先日、宇土歴史懇話会のフィールドワーク「轟泉水道を歩く」に参加しました。
江戸時代初期、宇土細川支藩成立当時に設置された「轟泉水道」は、上水道として武士および町衆の生活を支えるとともに、農業用水として田畑に水を供給し、宇土の歴史・文化を育んできました。正保3年(1646)宇土支藩初代藩主となった細川行孝は、宇土の城下町の整備を進めていきましたが、この土地は地下水に恵まれず、水質も飲料水には適さなかったため、行孝は古くから名水として知られた轟水源から自然流水による水道を引くことを計画しました。水源から宇土御屋敷に至る28町50間(約3150m)に円筒形の瓦質管を敷設して、飲料水及農業用水を確保しようというものです。その建設費用を捻出する為、行孝の祖父細川三斎の遺物である唐物茶入「利休尻ふくら」、「俊成卿定家卿両筆懐紙」などを細川本家に献上し、3000両を分割拝領しています。

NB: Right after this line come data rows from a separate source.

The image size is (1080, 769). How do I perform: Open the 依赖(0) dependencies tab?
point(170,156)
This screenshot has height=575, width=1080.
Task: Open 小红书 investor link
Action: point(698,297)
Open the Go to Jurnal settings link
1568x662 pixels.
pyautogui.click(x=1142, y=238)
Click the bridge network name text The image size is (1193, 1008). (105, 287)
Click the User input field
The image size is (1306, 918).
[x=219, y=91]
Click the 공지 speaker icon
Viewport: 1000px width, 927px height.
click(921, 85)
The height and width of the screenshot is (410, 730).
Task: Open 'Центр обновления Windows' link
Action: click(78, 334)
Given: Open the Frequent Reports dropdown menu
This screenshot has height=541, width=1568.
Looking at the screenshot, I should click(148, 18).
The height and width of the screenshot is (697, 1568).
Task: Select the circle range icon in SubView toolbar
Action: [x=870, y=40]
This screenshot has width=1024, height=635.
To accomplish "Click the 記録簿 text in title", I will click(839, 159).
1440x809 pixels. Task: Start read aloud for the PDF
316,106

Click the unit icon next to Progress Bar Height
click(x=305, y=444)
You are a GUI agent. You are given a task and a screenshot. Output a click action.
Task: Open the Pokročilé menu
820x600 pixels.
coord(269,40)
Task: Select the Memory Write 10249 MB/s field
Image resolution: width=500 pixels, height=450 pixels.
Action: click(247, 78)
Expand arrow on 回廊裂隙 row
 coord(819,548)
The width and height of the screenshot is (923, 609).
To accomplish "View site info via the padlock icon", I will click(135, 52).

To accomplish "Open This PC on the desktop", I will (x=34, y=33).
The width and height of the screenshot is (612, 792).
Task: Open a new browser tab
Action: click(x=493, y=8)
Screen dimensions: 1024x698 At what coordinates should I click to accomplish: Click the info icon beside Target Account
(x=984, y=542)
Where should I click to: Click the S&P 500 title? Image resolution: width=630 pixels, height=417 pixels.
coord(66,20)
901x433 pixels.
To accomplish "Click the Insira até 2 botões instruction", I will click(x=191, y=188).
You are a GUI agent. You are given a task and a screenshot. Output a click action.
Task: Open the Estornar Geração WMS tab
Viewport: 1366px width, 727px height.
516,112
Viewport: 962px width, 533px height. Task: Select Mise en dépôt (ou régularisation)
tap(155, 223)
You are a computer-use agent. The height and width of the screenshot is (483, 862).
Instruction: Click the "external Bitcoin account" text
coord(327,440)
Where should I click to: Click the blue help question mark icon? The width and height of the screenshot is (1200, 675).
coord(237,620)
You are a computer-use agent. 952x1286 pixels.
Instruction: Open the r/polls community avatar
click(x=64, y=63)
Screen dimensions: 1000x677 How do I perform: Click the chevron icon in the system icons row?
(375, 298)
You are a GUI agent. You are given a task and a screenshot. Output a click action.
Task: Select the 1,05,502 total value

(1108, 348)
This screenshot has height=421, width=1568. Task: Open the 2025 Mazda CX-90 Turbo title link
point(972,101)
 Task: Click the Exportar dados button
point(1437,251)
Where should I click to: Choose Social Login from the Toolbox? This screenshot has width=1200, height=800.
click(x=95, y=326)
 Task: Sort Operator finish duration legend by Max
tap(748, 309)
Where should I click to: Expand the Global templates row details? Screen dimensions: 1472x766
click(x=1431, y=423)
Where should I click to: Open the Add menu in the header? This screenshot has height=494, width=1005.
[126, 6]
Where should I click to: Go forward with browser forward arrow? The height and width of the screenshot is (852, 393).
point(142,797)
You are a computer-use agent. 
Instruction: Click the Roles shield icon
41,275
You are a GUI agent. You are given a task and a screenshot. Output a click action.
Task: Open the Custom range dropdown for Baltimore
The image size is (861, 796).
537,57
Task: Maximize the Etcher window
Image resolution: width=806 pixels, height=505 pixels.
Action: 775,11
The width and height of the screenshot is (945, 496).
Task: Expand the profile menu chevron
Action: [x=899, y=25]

水道の敷設工事は寛文3年(1663)8月頃着工し、翌寛文4年(1664)暮までに全の工事が完了し、宇土の町は轟泉水道により潤されるようになりました。
 設置から100年ほどが経過し、5代藩主細川興文(おきのり)の代になる頃には、轟泉水道は経年劣化や地震による樋管の破損等のため、水の汚濁や枯渇などが目立ってきて、改修が必要な状況となりました。当時、藩財政は極めて窮乏していましたが、興文は富講などにより資金を確保。耐久性を高めるとともに以降のメンテナンスが容易になるよう瓦質管から馬門石(まかどいし)の石管に切り替える大工事を行いました。その後も轟泉水道は大切に守り伝えられ、今もなお100戸以上の家庭に上水を供給し続けており、現役として使用されているものとしては日本最古の上水道です。
これまでは、水源と船場橋際の最終井戸、すなわち轟泉水道の頭としっぽには行ったことがありましたが、今回、初めて轟泉水道の樋管をたどって歩きました。水源から最終井戸までの高低差はわずか4mほど。3000m以上の距離を自然流水により水を送ることを可能にした先人の精緻な計算と技術の高さに改めて感銘を受けました。